===== Page

Let
R be a
commutative integral domain. We say that
R is a
principal ideal domain (or PID) if every
ideal
of
R is generated by a single element (ie. has the form
aR).
It is easy to give examples of PIDs because of the next result.
Theorem Let R be a commutative integral domain
which is a Euclidean ring. Then R is a PID.
Before we prove this let us just observe that (after the Euclidean ring
writeup) this tells us that the ring of integers, the polynomial
ring over a field and the Gaussian integers are all PIDs.
Proof of the theorem.
Let I be an ideal of R. If I={0} then there is nothing to
prove, so we can assume that I contains a nonzero element.
Amongst all the nonzero elemsnts of I choose one, a say,
with the smallest norm. We will see that a generates I.
Let b be an element of I. Since R is a
ER (with norm d)
there exist q,r in R such that
b=aq+r and such that either r=0 or
d(r)<d(a). Since I is an ideal and a,b are elements
of I it follows that r is too. If r is nonzero
then its norm is strictly smaller than that of a (contradicting
the way we chose a) so if must be that r=0. In other
words b=ar. This proves that I=aR, as required.
Lemma
If R is a PID and a is irreducible in R
then a is prime.
Proof
Suppose p|ab. If p|b
we are done so suppose that p doesn't divide b. Consider
the ideal I=pR+bR. Since R is a PID there exists
c in R so that I=cR. Thus p is a multiple of
c and so is b. Since p is irreducible it must be that
either it is an associate of c or c is a unit. In the former
case this says that p divides b (contradicting our assumption).
In the latter case we can write
1=pr+bs. Thus a=apr+abs. Clearly then we see that
p|a, as needed.

==========

Retype the part of the passage on principal ideal domains starting at "Before we prove" and ending at "are all PIDs.". The records below are separate material that has no connection to the passage on principal ideal domains.

===== Raw data

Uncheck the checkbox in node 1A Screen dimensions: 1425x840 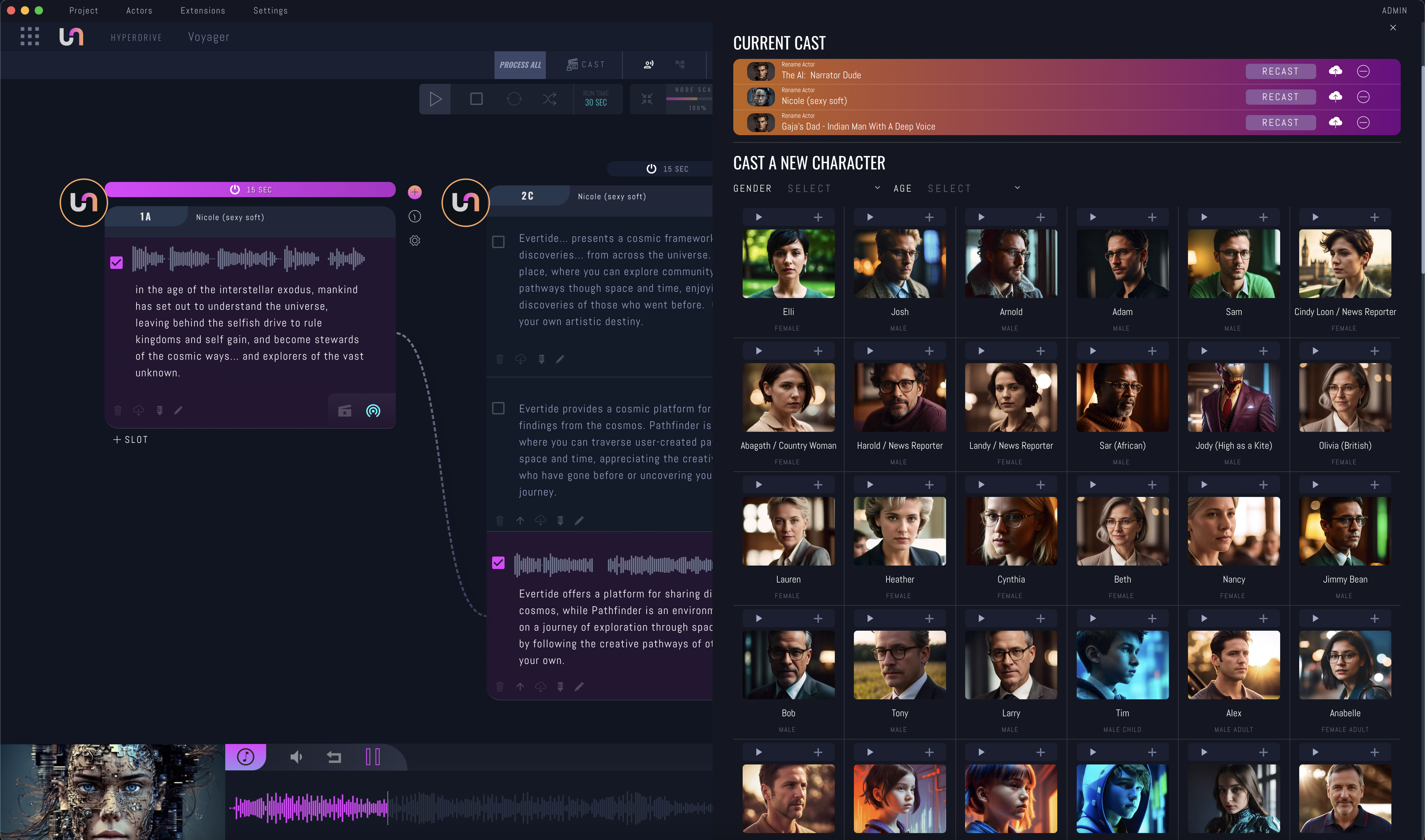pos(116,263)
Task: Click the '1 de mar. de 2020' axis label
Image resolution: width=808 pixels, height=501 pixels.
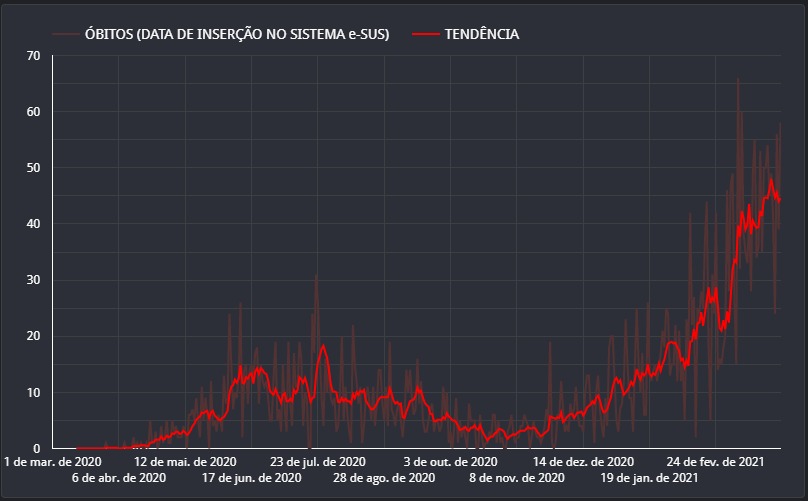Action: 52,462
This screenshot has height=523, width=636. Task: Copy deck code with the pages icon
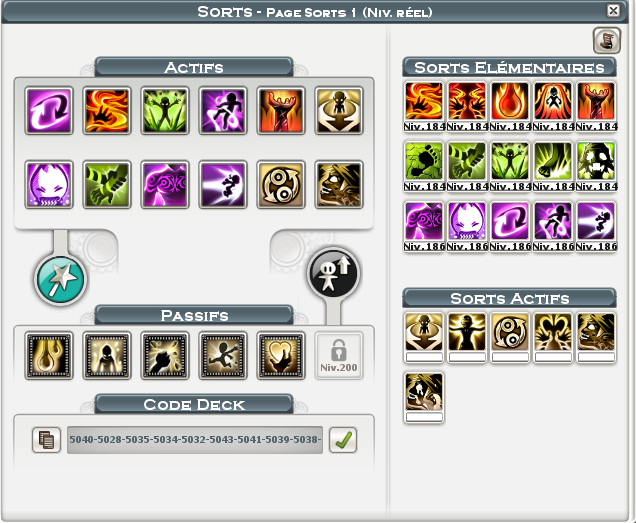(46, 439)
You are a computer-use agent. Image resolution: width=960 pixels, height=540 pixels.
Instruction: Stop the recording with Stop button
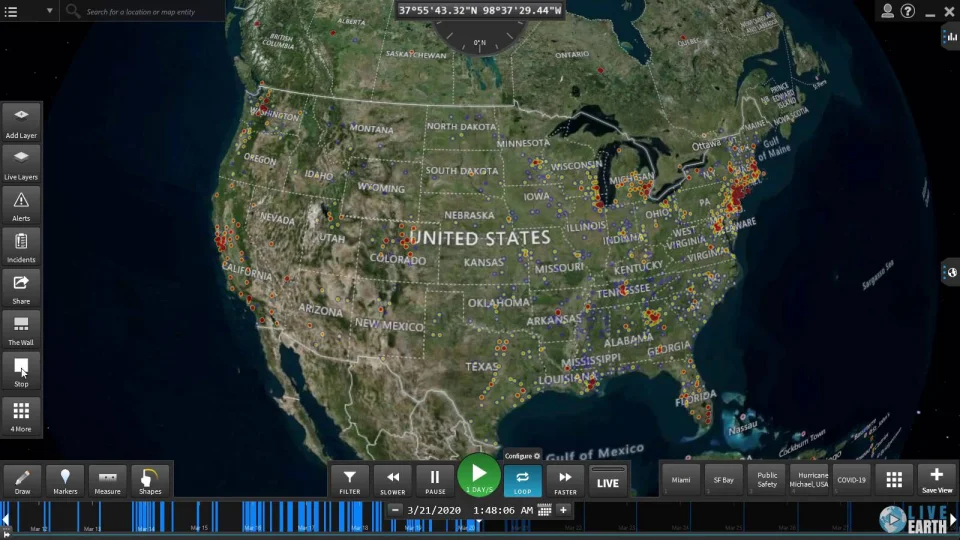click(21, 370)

==========

* **Right answer**
Before we prove this let us just observe that (after the Euclidean ring
writeup) this tells us that the ring of integers, the polynomial
ring over a field and the Gaussian integers are all PIDs.